Stored records:
┌──

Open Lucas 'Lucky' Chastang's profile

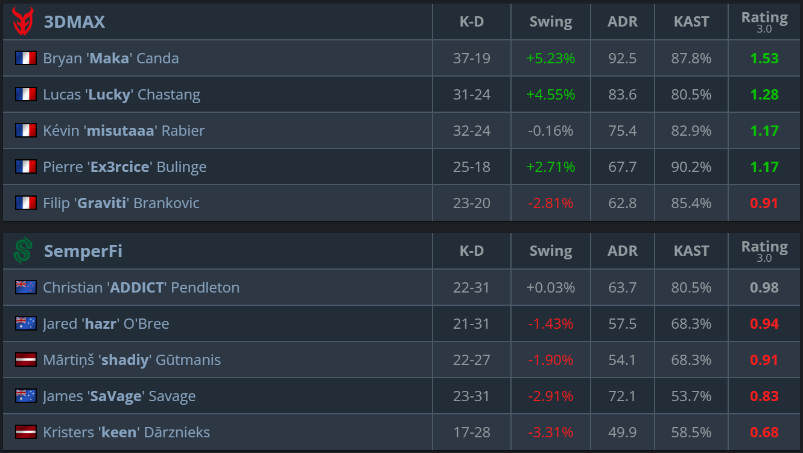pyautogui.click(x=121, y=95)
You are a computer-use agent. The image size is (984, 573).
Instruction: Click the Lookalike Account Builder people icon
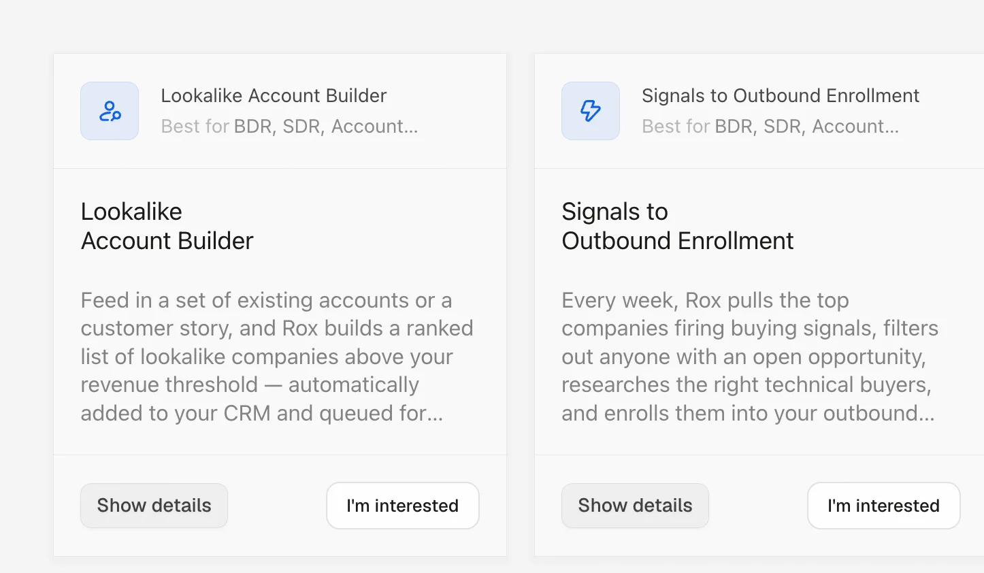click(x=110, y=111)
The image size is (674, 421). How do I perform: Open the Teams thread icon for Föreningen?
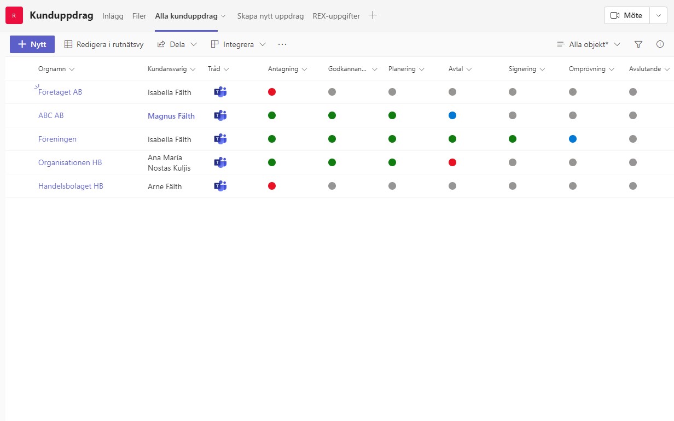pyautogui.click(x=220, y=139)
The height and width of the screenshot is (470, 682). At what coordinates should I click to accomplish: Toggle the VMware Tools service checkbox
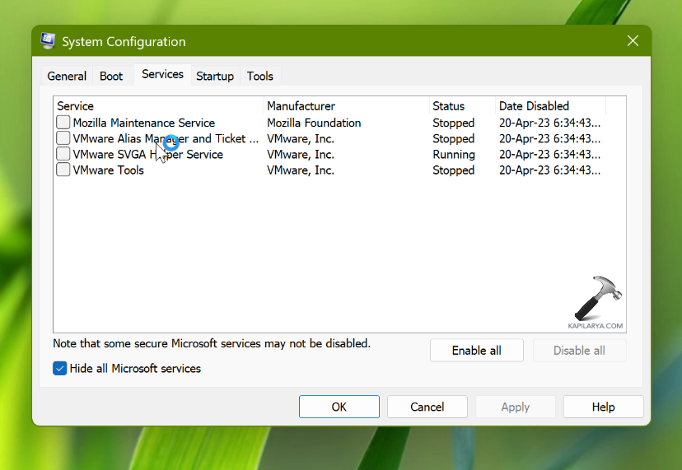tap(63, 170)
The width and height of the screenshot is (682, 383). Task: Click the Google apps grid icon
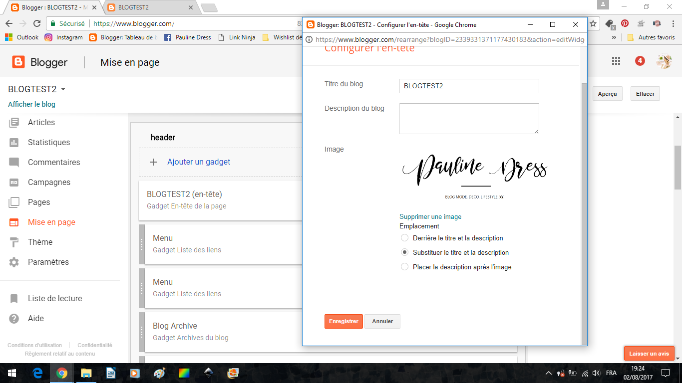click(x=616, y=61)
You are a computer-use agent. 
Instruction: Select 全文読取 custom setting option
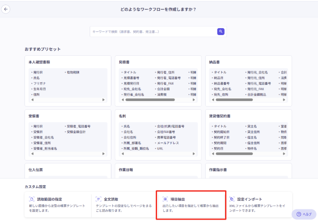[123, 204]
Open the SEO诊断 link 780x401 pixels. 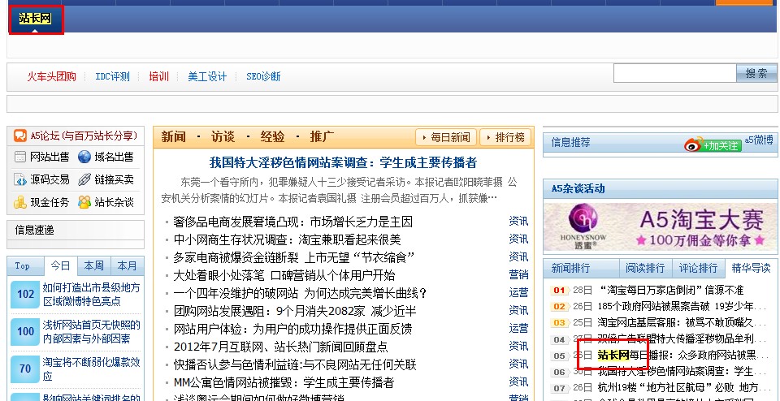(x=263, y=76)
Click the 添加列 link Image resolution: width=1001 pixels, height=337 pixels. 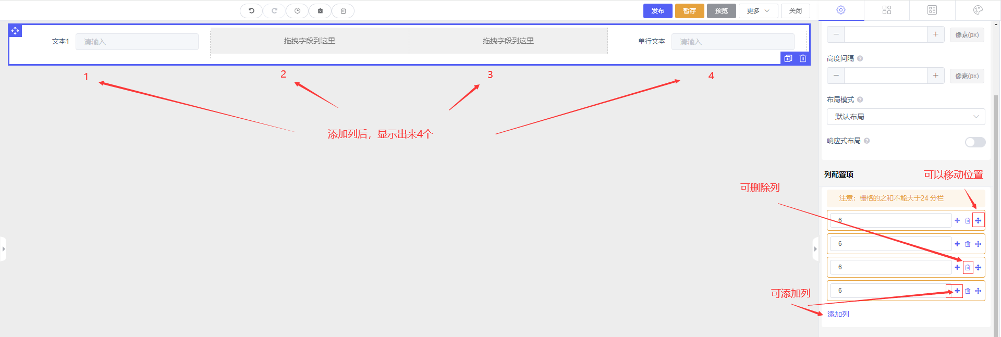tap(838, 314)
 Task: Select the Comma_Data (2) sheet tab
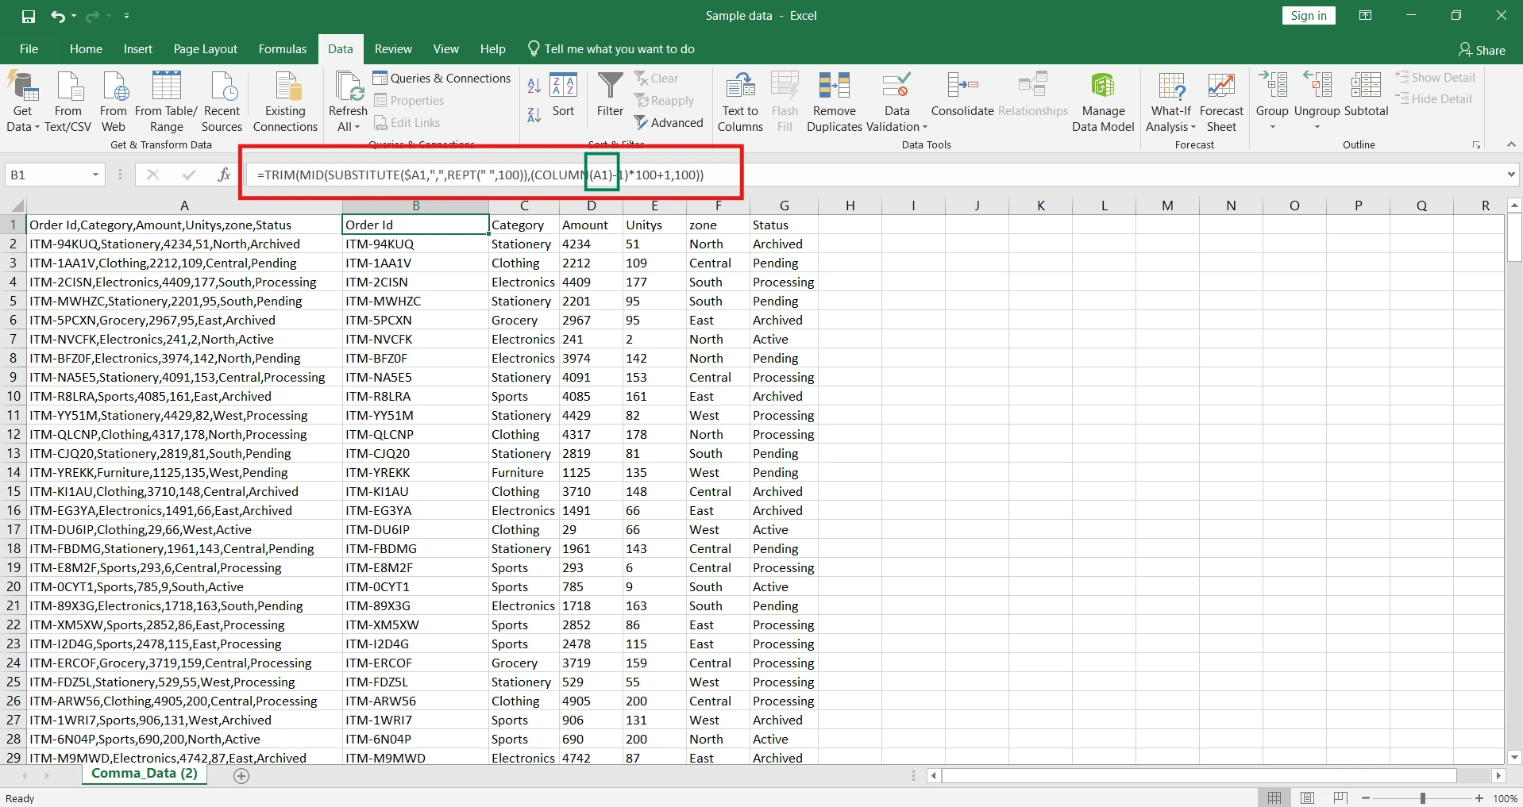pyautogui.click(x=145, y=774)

└──

Problem description: Return each line of the data above that includes the word "agent".

Response to the exercise:
You are a computer-use agent. The image size is (984, 573).
You are a computer-use agent. 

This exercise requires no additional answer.